View the splice-signal

showJunction() can help to check the splice-signal from given circRNAs and draw a barplot by circRNA fasta file.

# load the data
data = '/path/to/circRNA/fasta/file'  
max = 30  # the number of splice-signal types to show in barplot

# analysis
showJunction(data = data, max = 30)

View the codon

showCodon() can help to display triplet codon composition frequency.

# load the data
x = '/path/to/circRNA/fasta/file'  

# analysis
showCodon(x = x)

Analysis the type distribution

classByType() can help to classify the given circRNAs into different type, you need to input 2 file to run this function: circRNA bed file and genome annotation file in gff format.

# load the data
circbed = '/path/to/circRNA/bed/file/'
gff = '/path/to/genome/gff/file'  

# analysis
classByType(circbed = circbed, gff = gff)

View the meta-feature

Rcirc can help to veiw the meta-feature of mount of circRNA by the function showOverview(), include their distribution, length and so on.
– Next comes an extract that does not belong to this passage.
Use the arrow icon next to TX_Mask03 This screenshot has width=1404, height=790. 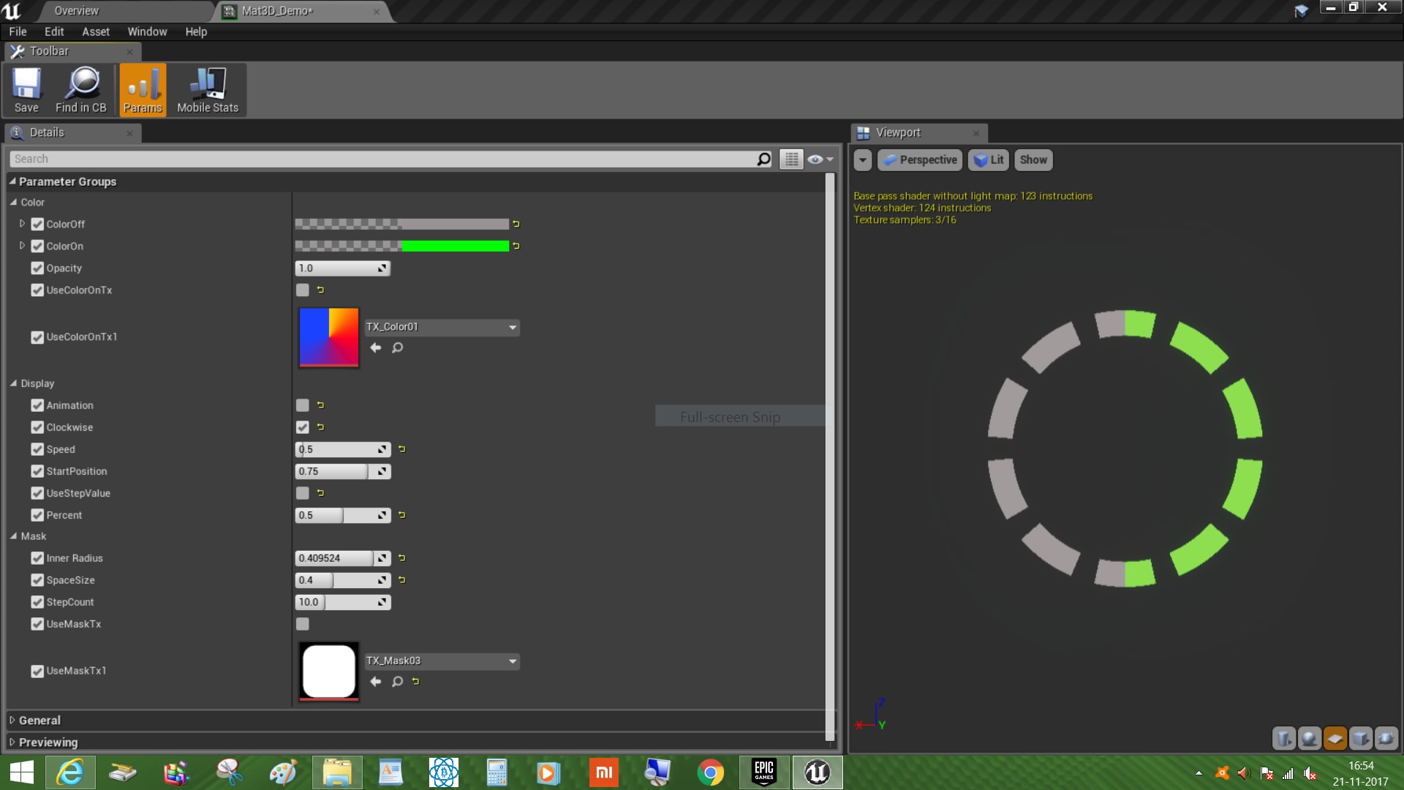[x=376, y=681]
In this function, you need to input 5 parameter: circbed, genomefasta, gff, ribo and rna.

# load the data
circbed = '/path/to/circRNA/bed/file/'
gff = '/path/to/genome/gff/file'  
genomefasta = '/path/to/genome/fasta'
# you can use 'bedtools bamtobed' to transform 'bam file' to 'bed file'
ribo = '/path/to/ribo-seq/bed/file'   # A bed file from bam file that align Ribo-seq data to genome
rna = '/path/to/rna-seq/bed/file'     # A bed file from bam file that align RNA-seq data to genome

# analysis 
showOverview(circbed = circbed,
 	gff = gff,
 	genomefasta = genomefasta,
 	ribo = ribo, 
 	rna = rna
)

Analysis the reads mapping on sequences

You can use circ_summary() to analyse the mapping situation, it need 2 file as input: bam file and gff file,The bam file is obtained by aligning the Ribo-seq data to the virtual genome. The creation of the virtual genome can be automatically performed by the makeGenome() function. The gff file is automatically generated when makeGenome() creates the virtual genome.

# load the data
bam = '/path/to/bam/file'
gff = '/path/to/gff/file'  

# analysis 
summary <- circ_summary(bamfile = bam, gff = gff)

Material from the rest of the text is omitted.